As the world continues to grapple with the coronavirus or COVID-19, people around the world started panicking after information came out about the airborne transmission of the novel virus. Nelson Lee, an infectious disease expert at the University of Alberta, claimed that there is nothing to panic about.
"We're not talking about long-range transmission that can cause super-spreading events," Lee mentioned as reported by Medicalxpress, he is one of the 239 scientists who sent an open letter to the World Health Organization warning about the rising evidence that the disease can spread through floating micro-particles.
"It's not that you'll get COVID when you go to a grocery store and breathe in the virus—it's not that kind of transmission. We are only referring to micro-droplet transmission beyond two meters in an indoor setting. We want to make sure that people understand this risk and take action to minimize it," he added.
The WHO has stated that the virus that causes the disease mostly spreads through droplets expelled from the nose and mouth of an infected person, and fall within two meets. But according to evidence, in some indoor settings, the two-meter rule is not enough, Lee and his colleagues clarified a few things. But evidence suggests that in some indoor settings, the two-meter rule may not be enough, prompting Lee and his global colleagues to clarify a few things.
"There is a proportion of smaller particles that can be produced, according to more recent experimental findings," he claims. "For COVID-19 and other respiratory viral infections, the virus can be transmitted through exhaled breath, talking, coughing and sneezing."

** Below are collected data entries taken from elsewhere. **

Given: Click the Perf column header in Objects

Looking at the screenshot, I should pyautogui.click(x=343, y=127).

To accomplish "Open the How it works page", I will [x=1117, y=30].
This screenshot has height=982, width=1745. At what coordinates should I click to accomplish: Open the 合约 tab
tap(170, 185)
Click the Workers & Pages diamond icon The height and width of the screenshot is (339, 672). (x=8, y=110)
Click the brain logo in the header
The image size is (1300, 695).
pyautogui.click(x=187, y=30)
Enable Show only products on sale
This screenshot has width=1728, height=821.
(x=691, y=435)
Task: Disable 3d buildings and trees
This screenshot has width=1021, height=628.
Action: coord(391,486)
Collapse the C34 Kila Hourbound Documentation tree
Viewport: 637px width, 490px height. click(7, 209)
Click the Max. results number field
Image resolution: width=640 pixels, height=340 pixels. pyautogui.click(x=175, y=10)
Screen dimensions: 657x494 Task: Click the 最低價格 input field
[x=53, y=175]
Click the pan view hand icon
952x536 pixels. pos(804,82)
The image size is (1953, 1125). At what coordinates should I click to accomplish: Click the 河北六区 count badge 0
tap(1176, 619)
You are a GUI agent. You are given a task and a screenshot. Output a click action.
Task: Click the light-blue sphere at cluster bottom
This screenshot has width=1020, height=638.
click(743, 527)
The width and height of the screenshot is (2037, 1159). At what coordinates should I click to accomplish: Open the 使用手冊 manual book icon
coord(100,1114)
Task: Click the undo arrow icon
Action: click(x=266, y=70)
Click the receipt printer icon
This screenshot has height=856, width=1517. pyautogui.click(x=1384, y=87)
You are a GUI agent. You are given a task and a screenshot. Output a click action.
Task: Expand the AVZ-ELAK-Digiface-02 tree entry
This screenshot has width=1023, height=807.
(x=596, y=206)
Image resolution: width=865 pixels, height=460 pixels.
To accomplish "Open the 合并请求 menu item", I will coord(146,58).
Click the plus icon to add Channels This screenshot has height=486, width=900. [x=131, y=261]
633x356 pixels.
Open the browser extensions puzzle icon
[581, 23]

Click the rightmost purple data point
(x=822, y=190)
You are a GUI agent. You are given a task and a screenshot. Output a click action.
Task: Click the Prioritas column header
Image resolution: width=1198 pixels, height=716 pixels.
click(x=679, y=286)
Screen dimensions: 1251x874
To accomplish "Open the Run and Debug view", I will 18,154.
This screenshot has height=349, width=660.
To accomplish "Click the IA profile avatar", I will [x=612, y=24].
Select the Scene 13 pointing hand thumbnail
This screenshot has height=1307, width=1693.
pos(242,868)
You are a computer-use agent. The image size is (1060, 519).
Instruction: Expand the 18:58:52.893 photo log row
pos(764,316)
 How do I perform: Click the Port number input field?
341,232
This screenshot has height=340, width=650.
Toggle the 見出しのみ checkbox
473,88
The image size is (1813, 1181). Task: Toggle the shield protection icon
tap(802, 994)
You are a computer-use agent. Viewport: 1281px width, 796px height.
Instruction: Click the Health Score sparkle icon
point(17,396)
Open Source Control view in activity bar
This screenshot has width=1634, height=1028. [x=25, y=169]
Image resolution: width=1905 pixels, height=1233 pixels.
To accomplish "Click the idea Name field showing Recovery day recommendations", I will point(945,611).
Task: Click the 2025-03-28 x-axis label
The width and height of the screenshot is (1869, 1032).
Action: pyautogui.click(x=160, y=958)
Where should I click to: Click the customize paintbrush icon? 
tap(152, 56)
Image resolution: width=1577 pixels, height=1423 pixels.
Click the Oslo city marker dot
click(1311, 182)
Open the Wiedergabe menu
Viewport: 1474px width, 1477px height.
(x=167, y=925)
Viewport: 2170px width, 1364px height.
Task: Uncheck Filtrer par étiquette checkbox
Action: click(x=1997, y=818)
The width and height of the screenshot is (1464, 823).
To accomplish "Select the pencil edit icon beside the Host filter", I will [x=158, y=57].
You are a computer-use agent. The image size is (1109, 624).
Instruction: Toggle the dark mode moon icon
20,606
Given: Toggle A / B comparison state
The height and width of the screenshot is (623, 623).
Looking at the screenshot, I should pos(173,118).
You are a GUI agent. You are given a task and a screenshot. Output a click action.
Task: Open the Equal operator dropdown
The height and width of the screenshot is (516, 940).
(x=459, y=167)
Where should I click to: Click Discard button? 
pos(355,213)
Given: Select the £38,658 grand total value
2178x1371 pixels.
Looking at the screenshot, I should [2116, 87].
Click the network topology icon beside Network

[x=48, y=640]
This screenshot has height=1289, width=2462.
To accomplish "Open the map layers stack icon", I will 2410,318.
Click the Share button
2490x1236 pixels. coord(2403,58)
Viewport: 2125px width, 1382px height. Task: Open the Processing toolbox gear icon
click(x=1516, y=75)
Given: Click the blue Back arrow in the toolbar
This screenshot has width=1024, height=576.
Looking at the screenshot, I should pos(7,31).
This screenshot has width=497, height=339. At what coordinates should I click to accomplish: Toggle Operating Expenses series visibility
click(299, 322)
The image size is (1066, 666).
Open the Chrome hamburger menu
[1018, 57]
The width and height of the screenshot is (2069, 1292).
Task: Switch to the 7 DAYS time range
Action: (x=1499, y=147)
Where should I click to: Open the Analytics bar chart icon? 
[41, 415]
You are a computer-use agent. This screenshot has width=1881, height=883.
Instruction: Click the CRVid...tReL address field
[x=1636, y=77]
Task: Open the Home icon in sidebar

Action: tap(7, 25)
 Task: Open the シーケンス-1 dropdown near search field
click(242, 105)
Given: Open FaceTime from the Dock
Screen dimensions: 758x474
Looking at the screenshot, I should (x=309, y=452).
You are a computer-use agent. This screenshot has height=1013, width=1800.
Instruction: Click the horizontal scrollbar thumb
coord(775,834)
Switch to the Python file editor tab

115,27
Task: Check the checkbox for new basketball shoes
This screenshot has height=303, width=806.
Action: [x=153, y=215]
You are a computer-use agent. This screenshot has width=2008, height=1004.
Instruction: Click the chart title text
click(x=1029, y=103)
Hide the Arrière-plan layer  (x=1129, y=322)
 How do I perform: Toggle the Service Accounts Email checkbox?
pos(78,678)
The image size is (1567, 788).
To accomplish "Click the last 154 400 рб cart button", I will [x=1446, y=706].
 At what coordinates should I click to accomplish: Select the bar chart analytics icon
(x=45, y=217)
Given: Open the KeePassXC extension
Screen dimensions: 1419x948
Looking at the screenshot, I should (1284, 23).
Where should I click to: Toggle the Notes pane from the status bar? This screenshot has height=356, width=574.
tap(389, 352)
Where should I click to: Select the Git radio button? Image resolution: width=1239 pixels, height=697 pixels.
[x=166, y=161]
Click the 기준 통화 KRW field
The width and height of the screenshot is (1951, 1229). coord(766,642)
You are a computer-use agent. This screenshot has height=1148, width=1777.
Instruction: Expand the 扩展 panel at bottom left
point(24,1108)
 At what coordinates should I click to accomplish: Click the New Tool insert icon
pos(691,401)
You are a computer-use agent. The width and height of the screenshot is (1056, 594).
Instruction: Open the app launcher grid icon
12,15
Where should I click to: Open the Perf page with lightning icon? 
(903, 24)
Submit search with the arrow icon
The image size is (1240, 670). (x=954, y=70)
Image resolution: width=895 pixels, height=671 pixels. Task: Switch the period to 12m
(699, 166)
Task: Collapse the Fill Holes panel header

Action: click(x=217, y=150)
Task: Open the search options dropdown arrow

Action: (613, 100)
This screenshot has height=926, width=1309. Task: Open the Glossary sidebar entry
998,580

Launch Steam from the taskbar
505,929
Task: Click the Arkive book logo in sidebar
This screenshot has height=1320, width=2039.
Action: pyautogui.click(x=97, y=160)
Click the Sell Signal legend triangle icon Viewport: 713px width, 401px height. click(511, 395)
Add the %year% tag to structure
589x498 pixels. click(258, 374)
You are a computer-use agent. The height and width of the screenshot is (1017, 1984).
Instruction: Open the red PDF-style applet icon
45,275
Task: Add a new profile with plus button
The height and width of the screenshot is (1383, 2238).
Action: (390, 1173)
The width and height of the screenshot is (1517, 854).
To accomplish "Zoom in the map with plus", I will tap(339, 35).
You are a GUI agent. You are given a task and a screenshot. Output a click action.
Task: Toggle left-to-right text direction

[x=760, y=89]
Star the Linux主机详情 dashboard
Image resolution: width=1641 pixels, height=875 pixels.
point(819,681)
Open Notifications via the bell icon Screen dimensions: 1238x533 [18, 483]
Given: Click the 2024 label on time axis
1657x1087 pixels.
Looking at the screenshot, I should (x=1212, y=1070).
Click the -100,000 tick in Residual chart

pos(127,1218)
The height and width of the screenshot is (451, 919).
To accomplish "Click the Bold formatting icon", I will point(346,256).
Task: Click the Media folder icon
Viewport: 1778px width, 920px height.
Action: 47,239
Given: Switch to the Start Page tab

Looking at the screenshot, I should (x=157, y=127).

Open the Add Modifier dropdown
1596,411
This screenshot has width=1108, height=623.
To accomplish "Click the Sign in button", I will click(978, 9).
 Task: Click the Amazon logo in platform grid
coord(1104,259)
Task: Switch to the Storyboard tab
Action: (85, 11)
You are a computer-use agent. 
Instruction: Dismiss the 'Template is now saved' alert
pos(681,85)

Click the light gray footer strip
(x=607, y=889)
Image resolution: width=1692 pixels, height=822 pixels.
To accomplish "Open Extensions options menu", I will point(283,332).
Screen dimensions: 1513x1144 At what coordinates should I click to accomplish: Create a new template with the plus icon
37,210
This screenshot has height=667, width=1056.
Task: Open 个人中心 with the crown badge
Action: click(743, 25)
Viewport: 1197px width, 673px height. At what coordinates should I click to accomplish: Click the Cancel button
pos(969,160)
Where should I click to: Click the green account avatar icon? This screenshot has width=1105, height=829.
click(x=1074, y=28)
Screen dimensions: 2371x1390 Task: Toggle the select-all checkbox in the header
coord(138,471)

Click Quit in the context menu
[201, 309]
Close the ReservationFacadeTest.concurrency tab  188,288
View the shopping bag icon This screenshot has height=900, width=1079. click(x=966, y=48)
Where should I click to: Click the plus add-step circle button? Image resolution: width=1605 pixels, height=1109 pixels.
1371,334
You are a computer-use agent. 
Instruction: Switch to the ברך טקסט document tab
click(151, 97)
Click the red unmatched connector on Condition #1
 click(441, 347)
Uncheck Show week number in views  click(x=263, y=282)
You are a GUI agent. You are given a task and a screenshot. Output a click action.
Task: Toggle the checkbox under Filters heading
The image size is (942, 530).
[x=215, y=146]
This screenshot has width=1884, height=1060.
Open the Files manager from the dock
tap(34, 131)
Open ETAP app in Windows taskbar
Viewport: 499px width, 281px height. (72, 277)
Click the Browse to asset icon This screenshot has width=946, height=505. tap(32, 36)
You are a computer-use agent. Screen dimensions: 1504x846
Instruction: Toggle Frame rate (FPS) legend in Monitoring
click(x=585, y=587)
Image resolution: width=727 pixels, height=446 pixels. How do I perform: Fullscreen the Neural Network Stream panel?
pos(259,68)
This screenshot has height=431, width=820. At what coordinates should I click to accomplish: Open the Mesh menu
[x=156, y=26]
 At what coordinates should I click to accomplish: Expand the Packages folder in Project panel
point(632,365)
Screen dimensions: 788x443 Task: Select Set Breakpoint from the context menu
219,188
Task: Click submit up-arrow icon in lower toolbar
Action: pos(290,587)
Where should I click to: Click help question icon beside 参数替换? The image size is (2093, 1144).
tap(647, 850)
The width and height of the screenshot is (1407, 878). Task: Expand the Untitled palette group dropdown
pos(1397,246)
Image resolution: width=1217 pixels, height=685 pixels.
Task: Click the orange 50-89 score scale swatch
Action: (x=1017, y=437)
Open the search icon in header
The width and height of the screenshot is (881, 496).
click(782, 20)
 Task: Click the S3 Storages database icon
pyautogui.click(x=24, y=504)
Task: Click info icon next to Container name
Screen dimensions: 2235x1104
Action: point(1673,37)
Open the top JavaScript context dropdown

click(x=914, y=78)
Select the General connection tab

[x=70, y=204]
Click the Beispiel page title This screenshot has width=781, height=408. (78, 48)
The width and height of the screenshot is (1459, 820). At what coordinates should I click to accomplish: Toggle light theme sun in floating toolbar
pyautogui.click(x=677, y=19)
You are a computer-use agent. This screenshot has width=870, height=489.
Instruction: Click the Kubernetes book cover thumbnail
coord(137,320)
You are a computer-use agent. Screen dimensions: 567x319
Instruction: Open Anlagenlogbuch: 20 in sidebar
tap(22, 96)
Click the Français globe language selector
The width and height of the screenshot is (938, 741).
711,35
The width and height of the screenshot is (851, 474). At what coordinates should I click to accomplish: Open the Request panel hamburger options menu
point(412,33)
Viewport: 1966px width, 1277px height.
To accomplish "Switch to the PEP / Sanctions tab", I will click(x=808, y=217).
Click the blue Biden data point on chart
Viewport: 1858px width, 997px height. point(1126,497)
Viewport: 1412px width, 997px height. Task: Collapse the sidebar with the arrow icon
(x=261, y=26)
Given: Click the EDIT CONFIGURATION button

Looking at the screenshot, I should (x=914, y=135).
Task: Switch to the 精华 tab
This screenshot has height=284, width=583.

The air particles that are small can hang the air for a longer time, up to an hour in a few cases, and can travel beyond two meters, Lee mentioned, especially in the poorly ventilated areas. Lee who has spent his time researching about the SARS said, "There is pretty strong evidence that under suitable circumstances these viruses can transmit beyond the conventional droplet modes of transmission," he said.
The WHO has stated that it requires more evidence to add the airborne transmission to its guidelines. The deadly virus outbreak has created a major stir around the world in recent times infecting more than 14.7 million people worldwide and claiming the lives of over 610,000 globally in more than 170 nations.